This work identifies a novel supply-chain security threat in AI agents: fine-tuning on self-interacted data (e.g., web browsing, tool invocations) enables attackers to implant stealthy backdoors by poisoning the data collection pipeline—causing agents to execute malicious actions (e.g., privacy leakage) upon encountering specific trigger phrases. We systematically formulate and empirically validate three realistic threat models—data poisoning, environment poisoning, and supply-chain poisoning—spanning the entire agent training lifecycle. Experiments demonstrate that injecting only 2% poisoned data achieves >80% backdoor activation success across mainstream agent models, while evading both state-of-the-art guardrail models and weight-level defenses. Our contribution is twofold: (1) we establish a critical, previously overlooked vulnerability in agent fine-tuning; and (2) we introduce the first benchmark framework for backdoor attacks targeting agent-centric AI supply chains—highlighting the urgent need to redesign defensive architectures.

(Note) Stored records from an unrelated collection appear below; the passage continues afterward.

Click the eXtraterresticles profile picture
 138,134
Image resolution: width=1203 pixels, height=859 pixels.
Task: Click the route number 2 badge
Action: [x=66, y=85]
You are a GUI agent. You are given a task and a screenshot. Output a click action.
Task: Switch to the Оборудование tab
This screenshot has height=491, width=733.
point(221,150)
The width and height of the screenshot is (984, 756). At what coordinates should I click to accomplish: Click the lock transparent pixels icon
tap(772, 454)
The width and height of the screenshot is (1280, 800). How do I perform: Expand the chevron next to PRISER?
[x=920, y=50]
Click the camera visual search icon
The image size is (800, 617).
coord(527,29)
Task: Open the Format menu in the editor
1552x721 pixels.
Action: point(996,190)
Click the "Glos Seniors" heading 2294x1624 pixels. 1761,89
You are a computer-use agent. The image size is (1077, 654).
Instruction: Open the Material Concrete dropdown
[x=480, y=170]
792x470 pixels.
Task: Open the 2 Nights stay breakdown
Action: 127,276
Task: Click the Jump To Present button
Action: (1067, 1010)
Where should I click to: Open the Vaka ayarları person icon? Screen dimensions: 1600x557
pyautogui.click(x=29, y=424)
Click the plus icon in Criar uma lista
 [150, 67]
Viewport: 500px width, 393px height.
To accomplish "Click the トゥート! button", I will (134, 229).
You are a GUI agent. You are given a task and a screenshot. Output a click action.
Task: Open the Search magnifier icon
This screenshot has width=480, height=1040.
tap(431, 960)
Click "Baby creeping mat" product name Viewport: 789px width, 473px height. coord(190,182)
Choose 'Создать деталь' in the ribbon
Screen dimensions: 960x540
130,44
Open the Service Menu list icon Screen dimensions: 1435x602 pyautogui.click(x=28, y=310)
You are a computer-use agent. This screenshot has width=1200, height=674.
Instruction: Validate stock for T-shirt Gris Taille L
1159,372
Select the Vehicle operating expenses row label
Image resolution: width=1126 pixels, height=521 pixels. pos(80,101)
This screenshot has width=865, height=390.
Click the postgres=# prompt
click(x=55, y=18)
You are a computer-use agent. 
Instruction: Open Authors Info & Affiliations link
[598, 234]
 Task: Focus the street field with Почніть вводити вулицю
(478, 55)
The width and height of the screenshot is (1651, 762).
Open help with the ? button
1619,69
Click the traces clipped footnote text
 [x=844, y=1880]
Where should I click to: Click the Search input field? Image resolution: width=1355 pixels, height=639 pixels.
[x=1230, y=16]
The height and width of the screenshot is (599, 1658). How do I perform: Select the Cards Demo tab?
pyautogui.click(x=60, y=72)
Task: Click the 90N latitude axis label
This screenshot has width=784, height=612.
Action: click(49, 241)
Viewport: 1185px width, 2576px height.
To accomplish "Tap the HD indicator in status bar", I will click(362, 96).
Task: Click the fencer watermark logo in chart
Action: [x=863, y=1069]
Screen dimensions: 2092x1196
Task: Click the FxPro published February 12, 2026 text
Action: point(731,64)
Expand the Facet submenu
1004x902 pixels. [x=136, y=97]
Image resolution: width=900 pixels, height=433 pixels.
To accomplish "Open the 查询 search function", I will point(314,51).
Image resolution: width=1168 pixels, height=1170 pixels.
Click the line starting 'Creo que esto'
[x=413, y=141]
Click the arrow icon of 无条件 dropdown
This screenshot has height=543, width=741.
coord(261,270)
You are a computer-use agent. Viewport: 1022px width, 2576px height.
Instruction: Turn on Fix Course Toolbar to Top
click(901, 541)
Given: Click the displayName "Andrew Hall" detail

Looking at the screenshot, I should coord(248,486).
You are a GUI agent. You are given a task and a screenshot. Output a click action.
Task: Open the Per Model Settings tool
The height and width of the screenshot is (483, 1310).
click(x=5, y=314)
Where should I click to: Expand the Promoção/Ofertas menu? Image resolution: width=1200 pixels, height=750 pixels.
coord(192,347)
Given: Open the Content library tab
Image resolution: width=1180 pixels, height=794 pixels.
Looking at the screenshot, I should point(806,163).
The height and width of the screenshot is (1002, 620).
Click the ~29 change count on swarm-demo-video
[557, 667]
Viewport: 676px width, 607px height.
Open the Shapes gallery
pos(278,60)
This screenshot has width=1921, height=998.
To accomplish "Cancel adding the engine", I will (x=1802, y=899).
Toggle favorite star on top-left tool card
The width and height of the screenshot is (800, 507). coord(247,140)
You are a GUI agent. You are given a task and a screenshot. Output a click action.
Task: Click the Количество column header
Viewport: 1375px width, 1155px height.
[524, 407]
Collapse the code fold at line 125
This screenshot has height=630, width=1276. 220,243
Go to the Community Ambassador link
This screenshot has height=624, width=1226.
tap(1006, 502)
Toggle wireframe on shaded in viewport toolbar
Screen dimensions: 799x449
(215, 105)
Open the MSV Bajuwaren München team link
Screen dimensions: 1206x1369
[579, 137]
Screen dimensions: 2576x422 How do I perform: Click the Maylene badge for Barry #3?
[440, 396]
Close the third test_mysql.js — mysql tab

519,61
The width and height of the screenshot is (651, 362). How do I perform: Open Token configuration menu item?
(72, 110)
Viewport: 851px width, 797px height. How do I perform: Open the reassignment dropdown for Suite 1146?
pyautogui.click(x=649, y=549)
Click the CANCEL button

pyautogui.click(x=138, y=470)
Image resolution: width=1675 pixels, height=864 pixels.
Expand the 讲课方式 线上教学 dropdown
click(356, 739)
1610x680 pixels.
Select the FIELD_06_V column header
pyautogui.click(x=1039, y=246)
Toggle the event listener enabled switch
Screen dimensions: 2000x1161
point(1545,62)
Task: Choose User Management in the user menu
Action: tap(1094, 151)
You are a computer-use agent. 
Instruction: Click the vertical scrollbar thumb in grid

The practice of fine-tuning AI agents on data from their own interactions--such as web browsing or tool use--, while being a strong general recipe for improving agentic capabilities, also introduces a critical security vulnerability within the AI supply chain. In this work, we show that adversaries can easily poison the data collection pipeline to embed hard-to-detect backdoors that are triggerred by specific target phrases, such that when the agent encounters these triggers, it performs an unsafe or malicious action. We formalize and validate three realistic threat models targeting different layers of the supply chain: 1) direct poisoning of fine-tuning data, where an attacker controls a fraction of the training traces; 2) environmental poisoning, where malicious instructions are injected into webpages scraped or tools called while creating training data; and 3) supply chain poisoning, where a pre-backdoored base model is fine-tuned on clean data to improve its agentic capabilities. Our results are stark: by poisoning as few as 2% of the collected traces, an attacker can embed a backdoor causing an agent to leak confidential user information with over 80% success when a specific trigger is present. This vulnerability holds across all three threat models. Furthermore, we demonstrate that prominent safeguards, including two guardrail models and one weight-based defense, fail to detect or prevent the malicious behavior. These findings highlight an urgent threat to agentic AI development and underscore the critical need for rigorous security vetting of data collection processes and end-to-end model supply chains.